***** Selected passage

Jonathan Griffin (:jgriffin)

Reporter

Comment 4

•

10 years ago

I suspect this is due to wpt's notion of expected results. jgraham can probably confirm.

James Graham [:jgraham]

Comment 5

•

10 years ago

Not quite; I think this is a more general misunderstanding about what a subtest is that may have to be corrected in active data schema. In structured logging a "test" is a single independently runnable entity (typically a url that's loaded into the browser, but possibly something else depending on the test type). In some cases (e.g. reftests), loading a single test produces a single result (pass/fail/etc.). In other cases — and wpt is indeed the canonical example here — each test can produce more than one result, each of which can be uniquely identified by a title. In this case we have to treat each result separately (because it is commonly the case that some tests will pass and others will fail; in this sense it is indeed related to the fact that web-platform-tests aren't everything-must-pass). So we call each labelled part of the overall "test" that actually produces a result a "subtest". When a test produces multiple results like this there is no relation at all between the statuses that the subtests get and the status of the overall "test". This is because such a relationship would be non-obvious (what would you pick as the status if every subtest failed, but each failure was expected?) and because it's inherently redundant information. Instead the "test" status merely encodes things that cannot be inferred from the status of each subtest i.e. whether the complete test loaded and ran without error. For this reason, where a test has subtests, it may only have the statuses SKIP (test wasn't run), CRASH (test caused a segfault), ERROR (test didn't complete correctly because of e.g. a js exception) or OK (none of those things happened).

**********
***** Data to use

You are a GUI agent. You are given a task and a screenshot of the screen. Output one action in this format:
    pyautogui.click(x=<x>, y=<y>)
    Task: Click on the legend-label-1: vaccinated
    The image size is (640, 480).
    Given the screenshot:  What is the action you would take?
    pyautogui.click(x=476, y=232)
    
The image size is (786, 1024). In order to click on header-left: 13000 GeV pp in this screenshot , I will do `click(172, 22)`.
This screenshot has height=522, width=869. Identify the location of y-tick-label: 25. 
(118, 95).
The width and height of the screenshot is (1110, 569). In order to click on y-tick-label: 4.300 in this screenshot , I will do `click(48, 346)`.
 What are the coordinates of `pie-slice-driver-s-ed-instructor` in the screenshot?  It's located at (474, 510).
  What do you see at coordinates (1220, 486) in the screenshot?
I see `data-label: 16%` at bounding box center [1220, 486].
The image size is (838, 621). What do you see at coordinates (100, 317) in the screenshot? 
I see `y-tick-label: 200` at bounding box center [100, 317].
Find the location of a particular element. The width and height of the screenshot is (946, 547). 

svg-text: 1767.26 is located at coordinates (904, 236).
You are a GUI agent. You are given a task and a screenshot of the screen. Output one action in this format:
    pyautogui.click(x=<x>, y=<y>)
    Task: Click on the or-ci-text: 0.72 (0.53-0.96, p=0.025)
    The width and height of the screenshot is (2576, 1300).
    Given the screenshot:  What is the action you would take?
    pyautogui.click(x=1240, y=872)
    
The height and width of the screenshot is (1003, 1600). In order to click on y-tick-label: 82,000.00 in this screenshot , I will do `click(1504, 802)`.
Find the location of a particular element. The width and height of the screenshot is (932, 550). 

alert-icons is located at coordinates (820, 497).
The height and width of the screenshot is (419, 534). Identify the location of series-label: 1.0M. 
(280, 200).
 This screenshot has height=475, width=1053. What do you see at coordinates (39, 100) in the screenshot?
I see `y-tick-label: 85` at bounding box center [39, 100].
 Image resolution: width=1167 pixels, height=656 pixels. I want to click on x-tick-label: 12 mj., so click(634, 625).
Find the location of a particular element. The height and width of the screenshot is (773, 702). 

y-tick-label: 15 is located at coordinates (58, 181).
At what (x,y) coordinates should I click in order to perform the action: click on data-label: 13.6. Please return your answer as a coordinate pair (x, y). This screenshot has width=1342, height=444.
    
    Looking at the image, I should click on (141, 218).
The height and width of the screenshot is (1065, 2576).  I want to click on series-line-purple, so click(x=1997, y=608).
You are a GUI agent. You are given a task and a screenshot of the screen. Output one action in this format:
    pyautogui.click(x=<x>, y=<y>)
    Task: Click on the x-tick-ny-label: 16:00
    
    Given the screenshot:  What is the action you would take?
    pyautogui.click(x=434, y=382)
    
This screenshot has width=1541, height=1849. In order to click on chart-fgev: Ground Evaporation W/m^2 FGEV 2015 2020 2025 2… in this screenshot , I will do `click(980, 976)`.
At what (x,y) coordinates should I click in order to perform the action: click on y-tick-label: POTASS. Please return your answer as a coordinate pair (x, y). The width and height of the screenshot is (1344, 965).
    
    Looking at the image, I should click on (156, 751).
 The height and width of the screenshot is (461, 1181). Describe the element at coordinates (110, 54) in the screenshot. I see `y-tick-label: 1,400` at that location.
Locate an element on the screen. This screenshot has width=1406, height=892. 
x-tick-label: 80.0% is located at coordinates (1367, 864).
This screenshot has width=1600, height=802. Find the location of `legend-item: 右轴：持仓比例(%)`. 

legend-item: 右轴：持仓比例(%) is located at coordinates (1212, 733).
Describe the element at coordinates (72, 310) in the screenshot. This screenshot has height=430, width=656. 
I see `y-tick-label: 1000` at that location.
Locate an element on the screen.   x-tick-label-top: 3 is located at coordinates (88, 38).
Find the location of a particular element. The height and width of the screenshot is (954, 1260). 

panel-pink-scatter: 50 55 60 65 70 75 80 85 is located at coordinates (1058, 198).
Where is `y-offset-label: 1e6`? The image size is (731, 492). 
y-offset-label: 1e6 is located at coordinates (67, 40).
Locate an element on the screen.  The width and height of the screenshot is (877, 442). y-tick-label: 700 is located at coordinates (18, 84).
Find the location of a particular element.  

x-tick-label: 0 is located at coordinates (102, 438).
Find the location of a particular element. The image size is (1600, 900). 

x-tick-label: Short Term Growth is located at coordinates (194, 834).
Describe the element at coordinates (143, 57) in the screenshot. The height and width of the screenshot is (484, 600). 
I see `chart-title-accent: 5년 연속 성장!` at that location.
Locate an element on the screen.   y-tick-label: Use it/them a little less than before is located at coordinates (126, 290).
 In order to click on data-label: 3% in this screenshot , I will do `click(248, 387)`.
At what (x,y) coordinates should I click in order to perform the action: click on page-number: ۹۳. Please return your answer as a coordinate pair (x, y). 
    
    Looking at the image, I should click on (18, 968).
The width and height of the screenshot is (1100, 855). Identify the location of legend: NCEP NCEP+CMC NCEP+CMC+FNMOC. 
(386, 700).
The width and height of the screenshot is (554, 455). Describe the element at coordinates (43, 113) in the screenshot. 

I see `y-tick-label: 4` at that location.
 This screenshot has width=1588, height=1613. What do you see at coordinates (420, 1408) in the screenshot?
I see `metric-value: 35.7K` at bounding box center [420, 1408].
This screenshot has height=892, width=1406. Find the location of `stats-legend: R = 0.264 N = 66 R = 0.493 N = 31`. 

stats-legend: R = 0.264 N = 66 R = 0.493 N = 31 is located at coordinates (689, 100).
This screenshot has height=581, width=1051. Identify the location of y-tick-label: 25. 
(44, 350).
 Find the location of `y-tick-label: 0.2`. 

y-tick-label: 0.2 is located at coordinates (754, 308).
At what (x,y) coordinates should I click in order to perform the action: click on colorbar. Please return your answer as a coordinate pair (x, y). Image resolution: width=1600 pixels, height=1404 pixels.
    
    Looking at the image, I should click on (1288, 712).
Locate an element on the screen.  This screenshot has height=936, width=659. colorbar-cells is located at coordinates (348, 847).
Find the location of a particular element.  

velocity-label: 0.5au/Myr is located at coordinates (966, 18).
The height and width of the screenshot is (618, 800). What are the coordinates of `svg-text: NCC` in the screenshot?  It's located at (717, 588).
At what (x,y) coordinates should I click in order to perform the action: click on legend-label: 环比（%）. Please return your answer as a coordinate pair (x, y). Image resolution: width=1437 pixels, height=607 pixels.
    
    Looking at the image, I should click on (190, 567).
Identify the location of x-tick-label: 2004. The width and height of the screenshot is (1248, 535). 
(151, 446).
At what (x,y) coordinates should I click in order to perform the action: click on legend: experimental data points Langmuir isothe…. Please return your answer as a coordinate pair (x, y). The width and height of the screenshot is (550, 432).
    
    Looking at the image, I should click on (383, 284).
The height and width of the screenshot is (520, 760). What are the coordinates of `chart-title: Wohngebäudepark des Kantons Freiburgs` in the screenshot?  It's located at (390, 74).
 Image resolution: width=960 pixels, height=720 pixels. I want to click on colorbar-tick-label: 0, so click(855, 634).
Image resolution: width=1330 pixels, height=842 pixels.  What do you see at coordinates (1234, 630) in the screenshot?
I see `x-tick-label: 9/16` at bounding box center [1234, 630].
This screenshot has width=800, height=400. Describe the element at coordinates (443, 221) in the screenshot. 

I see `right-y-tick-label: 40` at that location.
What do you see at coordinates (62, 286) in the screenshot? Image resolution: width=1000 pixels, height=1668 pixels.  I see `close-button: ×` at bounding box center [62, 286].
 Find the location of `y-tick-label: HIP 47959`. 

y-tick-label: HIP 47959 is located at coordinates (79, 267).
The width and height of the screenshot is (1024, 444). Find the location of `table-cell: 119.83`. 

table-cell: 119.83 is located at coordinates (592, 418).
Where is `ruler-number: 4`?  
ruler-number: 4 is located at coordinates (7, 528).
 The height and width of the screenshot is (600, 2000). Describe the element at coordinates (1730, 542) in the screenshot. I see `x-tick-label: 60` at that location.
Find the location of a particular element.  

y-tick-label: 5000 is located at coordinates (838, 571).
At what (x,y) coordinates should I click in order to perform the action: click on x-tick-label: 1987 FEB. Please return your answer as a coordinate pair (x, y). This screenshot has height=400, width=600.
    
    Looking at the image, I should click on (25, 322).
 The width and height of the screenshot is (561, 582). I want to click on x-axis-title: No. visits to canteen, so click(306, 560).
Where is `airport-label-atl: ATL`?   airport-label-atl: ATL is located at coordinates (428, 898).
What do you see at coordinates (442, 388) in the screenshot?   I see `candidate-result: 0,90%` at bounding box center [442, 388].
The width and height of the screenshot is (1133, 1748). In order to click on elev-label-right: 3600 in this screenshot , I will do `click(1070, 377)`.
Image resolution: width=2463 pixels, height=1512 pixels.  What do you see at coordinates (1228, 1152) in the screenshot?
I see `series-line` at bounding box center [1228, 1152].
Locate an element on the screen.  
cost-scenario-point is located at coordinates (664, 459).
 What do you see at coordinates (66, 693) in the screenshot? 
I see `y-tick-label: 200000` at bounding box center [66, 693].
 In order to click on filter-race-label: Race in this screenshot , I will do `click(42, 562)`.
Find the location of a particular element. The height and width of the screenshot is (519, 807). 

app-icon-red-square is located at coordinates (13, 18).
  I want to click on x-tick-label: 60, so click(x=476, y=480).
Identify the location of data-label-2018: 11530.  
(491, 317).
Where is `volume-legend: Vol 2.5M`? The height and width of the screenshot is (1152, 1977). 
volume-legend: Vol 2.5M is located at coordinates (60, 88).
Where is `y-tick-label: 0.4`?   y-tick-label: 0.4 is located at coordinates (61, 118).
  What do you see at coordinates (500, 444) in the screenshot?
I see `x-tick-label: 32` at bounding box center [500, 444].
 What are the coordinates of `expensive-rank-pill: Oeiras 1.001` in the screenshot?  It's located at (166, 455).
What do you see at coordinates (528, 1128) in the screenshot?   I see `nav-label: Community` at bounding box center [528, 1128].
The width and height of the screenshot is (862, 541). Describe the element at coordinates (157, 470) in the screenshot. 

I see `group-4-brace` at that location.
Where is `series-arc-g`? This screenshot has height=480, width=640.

**********

• **Tasks to carry out**
(1) Write out the full comment thread on subtests, word for word.
(2) Collect every line of the records that contains the word "your", matching case exactly.
The comment thread and the records were taken from separate sources.

• **Solutions to the problems**
(1)
Jonathan Griffin (:jgriffin)

Reporter

Comment 4

•

10 years ago

I suspect this is due to wpt's notion of expected results. jgraham can probably confirm.

James Graham [:jgraham]

Comment 5

•

10 years ago

Not quite; I think this is a more general misunderstanding about what a subtest is that may have to be corrected in active data schema. In structured logging a "test" is a single independently runnable entity (typically a url that's loaded into the browser, but possibly something else depending on the test type). In some cases (e.g. reftests), loading a single test produces a single result (pass/fail/etc.). In other cases — and wpt is indeed the canonical example here — each test can produce more than one result, each of which can be uniquely identified by a title. In this case we have to treat each result separately (because it is commonly the case that some tests will pass and others will fail; in this sense it is indeed related to the fact that web-platform-tests aren't everything-must-pass). So we call each labelled part of the overall "test" that actually produces a result a "subtest". When a test produces multiple results like this there is no relation at all between the statuses that the subtests get and the status of the overall "test". This is because such a relationship would be non-obvious (what would you pick as the status if every subtest failed, but each failure was expected?) and because it's inherently redundant information. Instead the "test" status merely encodes things that cannot be inferred from the status of each subtest i.e. whether the complete test loaded and ran without error. For this reason, where a test has subtests, it may only have the statuses SKIP (test wasn't run), CRASH (test caused a segfault), ERROR (test didn't complete correctly because of e.g. a js exception) or OK (none of those things happened).

(2)
At what (x,y) coordinates should I click in order to perform the action: click on data-label: 13.6. Please return your answer as a coordinate pair (x, y). This screenshot has width=1342, height=444.
At what (x,y) coordinates should I click in order to perform the action: click on y-tick-label: POTASS. Please return your answer as a coordinate pair (x, y). The width and height of the screenshot is (1344, 965).
At what (x,y) coordinates should I click in order to perform the action: click on page-number: ۹۳. Please return your answer as a coordinate pair (x, y). 
At what (x,y) coordinates should I click in order to perform the action: click on colorbar. Please return your answer as a coordinate pair (x, y). Image resolution: width=1600 pixels, height=1404 pixels.
At what (x,y) coordinates should I click in order to perform the action: click on legend-label: 环比（%）. Please return your answer as a coordinate pair (x, y). Image resolution: width=1437 pixels, height=607 pixels.
At what (x,y) coordinates should I click in order to perform the action: click on legend: experimental data points Langmuir isothe…. Please return your answer as a coordinate pair (x, y). The width and height of the screenshot is (550, 432).
At what (x,y) coordinates should I click in order to perform the action: click on x-tick-label: 1987 FEB. Please return your answer as a coordinate pair (x, y). This screenshot has height=400, width=600.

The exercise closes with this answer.